> Assignment: In the data, find the word "list" and copy out every line that has it.
:: The data ::
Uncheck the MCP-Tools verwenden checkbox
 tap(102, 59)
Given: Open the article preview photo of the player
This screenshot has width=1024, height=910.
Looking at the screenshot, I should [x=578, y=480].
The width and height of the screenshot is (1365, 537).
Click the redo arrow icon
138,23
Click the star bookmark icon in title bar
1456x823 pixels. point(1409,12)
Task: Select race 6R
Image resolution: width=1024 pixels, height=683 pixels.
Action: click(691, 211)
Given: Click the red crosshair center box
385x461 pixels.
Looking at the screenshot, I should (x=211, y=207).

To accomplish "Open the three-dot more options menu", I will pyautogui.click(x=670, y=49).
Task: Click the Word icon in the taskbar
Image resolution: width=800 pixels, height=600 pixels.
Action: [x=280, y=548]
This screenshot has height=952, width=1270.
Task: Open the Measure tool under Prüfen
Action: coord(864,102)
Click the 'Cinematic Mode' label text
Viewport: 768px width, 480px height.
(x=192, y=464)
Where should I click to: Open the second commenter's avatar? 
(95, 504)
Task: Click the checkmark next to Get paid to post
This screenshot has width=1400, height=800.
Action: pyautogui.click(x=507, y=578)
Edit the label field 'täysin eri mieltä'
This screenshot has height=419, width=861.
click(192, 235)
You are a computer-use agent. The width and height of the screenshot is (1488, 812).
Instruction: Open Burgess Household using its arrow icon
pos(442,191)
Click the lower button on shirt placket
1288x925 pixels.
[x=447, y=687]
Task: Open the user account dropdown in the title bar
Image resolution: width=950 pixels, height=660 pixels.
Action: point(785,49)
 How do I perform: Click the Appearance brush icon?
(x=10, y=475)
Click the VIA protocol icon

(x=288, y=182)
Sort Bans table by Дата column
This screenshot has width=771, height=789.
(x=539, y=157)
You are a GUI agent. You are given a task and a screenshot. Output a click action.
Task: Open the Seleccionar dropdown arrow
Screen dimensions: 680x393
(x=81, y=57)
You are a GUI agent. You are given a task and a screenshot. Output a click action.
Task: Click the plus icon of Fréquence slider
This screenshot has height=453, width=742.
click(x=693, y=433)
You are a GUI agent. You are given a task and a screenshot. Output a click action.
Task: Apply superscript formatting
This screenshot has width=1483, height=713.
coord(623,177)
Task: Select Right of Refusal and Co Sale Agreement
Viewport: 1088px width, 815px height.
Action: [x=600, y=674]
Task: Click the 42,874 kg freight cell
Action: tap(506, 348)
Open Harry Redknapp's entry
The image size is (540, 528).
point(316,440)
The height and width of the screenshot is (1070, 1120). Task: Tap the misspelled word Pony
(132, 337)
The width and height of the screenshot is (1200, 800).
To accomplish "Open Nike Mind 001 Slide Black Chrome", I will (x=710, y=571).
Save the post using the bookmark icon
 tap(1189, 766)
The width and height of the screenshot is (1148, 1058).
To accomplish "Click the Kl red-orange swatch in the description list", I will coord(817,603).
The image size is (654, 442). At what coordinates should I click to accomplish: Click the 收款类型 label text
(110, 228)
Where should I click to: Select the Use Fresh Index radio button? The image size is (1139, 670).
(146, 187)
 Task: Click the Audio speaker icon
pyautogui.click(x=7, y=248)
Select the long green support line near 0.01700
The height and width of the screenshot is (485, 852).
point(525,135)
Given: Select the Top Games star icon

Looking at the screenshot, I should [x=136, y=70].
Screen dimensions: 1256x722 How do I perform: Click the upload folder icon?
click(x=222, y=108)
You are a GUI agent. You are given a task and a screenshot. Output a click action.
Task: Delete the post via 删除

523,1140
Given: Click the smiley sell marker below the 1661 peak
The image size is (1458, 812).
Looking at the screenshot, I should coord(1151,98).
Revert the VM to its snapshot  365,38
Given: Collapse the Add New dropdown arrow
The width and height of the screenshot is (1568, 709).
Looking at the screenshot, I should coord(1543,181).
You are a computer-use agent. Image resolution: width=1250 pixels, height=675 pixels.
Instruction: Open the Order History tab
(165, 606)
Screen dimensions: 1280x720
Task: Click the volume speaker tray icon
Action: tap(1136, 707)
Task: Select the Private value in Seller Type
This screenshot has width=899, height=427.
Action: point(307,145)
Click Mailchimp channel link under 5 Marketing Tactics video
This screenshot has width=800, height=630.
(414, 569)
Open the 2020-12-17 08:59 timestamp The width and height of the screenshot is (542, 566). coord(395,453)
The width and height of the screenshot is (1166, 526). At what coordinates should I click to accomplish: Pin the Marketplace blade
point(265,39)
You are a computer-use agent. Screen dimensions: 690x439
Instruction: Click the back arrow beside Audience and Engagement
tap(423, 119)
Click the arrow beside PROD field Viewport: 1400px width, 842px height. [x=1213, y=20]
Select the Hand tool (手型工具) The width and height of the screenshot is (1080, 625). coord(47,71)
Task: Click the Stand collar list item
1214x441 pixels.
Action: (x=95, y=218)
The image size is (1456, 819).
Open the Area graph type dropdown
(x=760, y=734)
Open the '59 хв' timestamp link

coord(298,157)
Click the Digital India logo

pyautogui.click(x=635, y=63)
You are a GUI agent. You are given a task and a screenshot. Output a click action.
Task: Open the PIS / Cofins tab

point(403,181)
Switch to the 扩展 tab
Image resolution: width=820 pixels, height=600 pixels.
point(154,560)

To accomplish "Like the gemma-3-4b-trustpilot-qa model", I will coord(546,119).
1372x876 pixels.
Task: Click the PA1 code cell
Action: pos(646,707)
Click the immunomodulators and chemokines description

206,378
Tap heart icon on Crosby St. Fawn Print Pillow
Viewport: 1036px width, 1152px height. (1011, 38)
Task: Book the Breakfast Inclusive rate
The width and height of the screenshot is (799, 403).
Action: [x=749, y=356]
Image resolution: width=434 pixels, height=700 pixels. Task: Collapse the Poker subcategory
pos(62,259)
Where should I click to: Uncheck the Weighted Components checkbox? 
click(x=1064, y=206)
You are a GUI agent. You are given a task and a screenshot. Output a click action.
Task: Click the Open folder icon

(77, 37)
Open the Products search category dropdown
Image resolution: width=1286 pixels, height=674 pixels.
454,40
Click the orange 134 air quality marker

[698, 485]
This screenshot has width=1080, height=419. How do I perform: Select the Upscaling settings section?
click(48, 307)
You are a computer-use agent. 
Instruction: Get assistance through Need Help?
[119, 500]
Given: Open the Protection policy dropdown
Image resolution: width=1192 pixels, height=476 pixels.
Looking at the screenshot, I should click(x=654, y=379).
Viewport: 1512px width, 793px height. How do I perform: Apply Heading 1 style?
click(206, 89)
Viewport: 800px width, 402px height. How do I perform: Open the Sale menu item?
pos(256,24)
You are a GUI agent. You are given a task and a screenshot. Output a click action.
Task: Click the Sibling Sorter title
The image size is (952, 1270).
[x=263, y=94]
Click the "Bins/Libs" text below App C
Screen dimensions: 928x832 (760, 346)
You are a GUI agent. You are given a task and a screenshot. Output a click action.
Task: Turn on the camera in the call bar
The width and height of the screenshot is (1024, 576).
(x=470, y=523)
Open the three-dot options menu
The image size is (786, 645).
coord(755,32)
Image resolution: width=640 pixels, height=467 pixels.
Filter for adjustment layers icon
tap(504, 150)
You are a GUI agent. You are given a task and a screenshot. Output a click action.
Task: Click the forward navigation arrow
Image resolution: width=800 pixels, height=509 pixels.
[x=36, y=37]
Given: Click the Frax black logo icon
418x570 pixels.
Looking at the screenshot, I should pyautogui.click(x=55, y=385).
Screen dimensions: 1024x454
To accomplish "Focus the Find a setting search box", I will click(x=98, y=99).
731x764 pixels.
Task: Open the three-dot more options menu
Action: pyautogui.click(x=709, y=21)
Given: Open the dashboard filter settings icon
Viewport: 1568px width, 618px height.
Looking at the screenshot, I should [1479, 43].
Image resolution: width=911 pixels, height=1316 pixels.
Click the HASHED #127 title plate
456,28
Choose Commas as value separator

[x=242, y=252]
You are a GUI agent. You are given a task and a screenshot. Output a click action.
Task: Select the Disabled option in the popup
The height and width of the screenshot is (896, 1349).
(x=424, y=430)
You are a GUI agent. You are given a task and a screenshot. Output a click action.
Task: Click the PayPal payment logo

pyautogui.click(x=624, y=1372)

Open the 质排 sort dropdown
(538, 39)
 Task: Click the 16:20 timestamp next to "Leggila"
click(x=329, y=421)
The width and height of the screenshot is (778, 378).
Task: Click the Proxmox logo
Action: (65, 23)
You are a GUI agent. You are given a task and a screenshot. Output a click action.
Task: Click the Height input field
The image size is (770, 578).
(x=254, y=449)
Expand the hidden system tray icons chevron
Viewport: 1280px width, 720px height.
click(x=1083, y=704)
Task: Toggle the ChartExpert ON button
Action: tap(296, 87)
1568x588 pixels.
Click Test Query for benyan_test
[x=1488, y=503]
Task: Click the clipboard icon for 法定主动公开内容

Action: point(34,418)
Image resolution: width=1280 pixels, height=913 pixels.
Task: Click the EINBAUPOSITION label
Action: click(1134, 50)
:::
> Task result:
To accomplish "Click the Kl red-orange swatch in the description list", I will coord(817,603).
Task: Click the Stand collar list item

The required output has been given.